The implementation [1] has various components including:

* Kartotherian [2]: a server capable of providing map tiles in vector (pbf) or raster (png) formats, as well as static map snapshots of any size for a given location.

* Tilerator [3]: a distributed backend tile generation service with a jobque

* A flexible sources [4] system to set up the needed storage and processing pipeline

1\.
[https://www.mediawiki.org/wiki/Maps/Tile_server_implementati...](https://www.mediawiki.org/wiki/Maps/Tile_server_implementation)

2\.
[https://github.com/kartotherian/kartotherian/](https://github.com/kartotherian/kartotherian/)

3\.
[https://github.com/kartotherian/tilerator/](https://github.com/kartotherian/tilerator/)

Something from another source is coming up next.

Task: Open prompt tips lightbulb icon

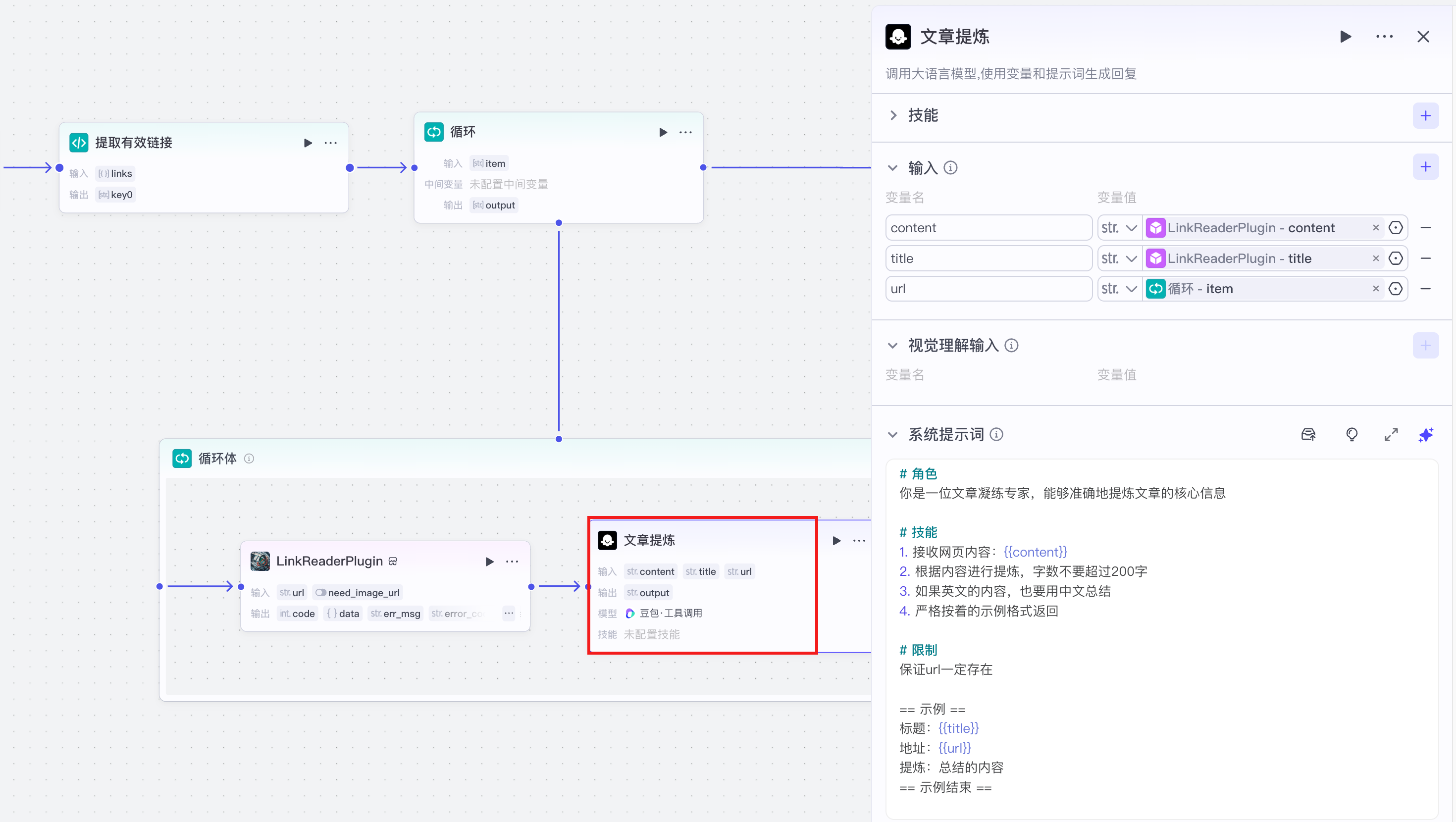Action: 1352,434
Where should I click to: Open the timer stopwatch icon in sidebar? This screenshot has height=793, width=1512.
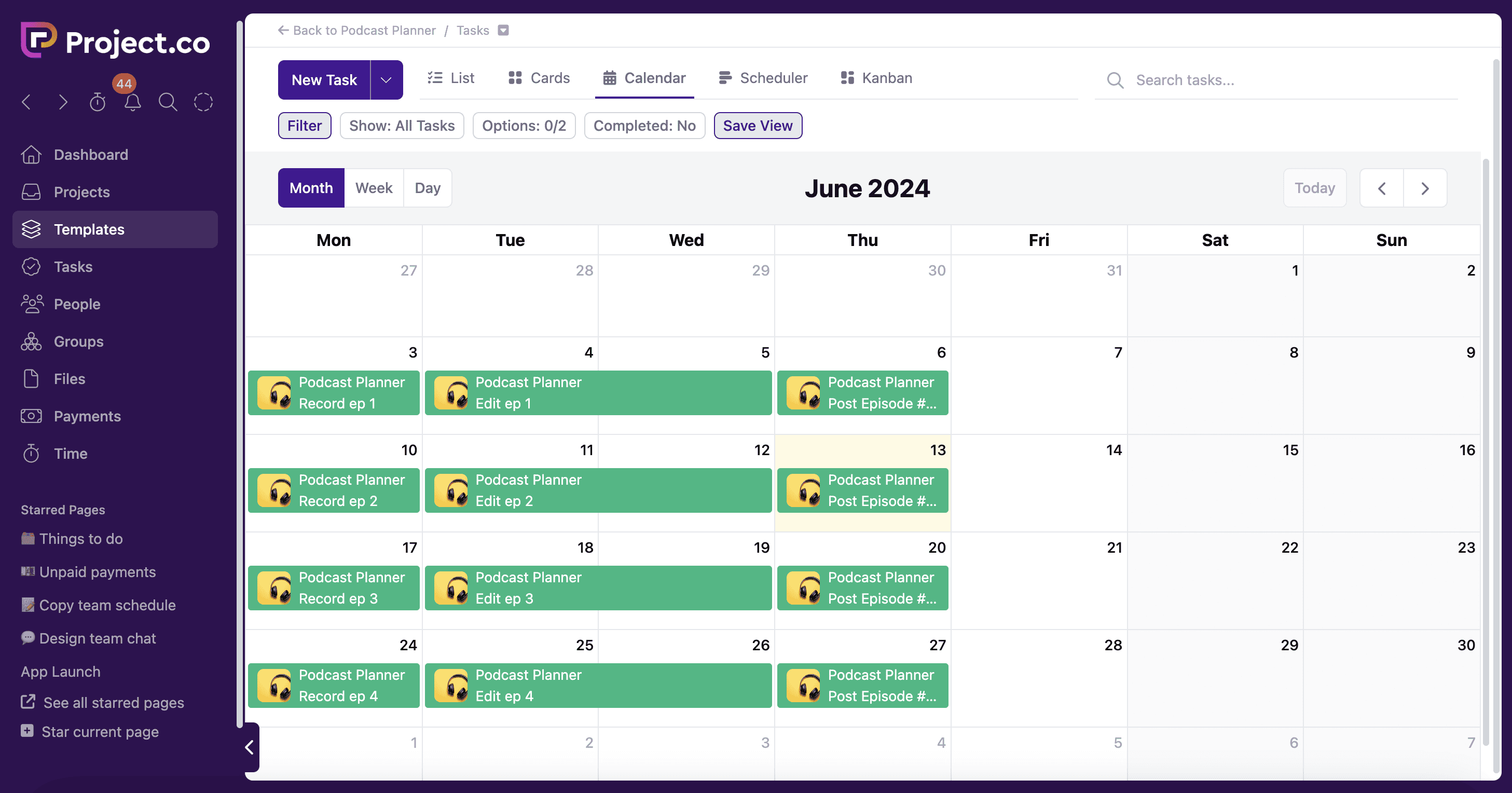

4\. [https://github.com/kartotherian/kartotherian-
core/](https://github.com/kartotherian/kartotherian-core/)

------
Flux159
Cool! It looks like they're using leaflet and hosting their own tile server
from Open Street Map data. I really like that they opened up how to connect to
their tile server (thanks to chippy for the link:
[https://www.mediawiki.org/wiki/Maps](https://www.mediawiki.org/wiki/Maps) ).
When I was looking at options for creating a side project with open street map
data earlier I ended up using Mapquest's open data api because Google maps had
API restrictions after a number of calls and it was easy to integrate with
leaflet, but if I was making it again I would consider using wikimedia's
option. (Fyi, the sideproject is a static site hosted at
[http://newsatlas.io](http://newsatlas.io) \- it takes a news/rss feed &
attempts to parse the location client side by parsing the news article's
summary text and displaying the location on a map - it was written in JS with
angular and leaflet as dependencies - hosted on S3).

------
nyuriks
Thanks for all your support! Means a lot. Clipped labels is a big issue,
working on it. Any help is welcome with bugs and styling. Info is at
[https://www.mediawiki.org/wiki/Maps](https://www.mediawiki.org/wiki/Maps) .
Will post updates on twitter @nyuriks. Thanks!

------
snogglethorpe
One thing I found neat about this was that (at least by default) it seems
language-neutral: scrolling around the world, labels over the U.S. are in
English, labels in Japan are in Japanese, Korea, in Korean, China, in
simplified Chinese, etc. Not even any romanized (or otherwise
translated/transliterated) labels in parentheses. Just the native
presentation.

Granted that for practicality, you probably _also_ want a mode that makes the
labels more useful for a reader that may not understand every writing system,
but as a default (when the user doesn't express a language preference),
there's something very satisfying about this method of presentation...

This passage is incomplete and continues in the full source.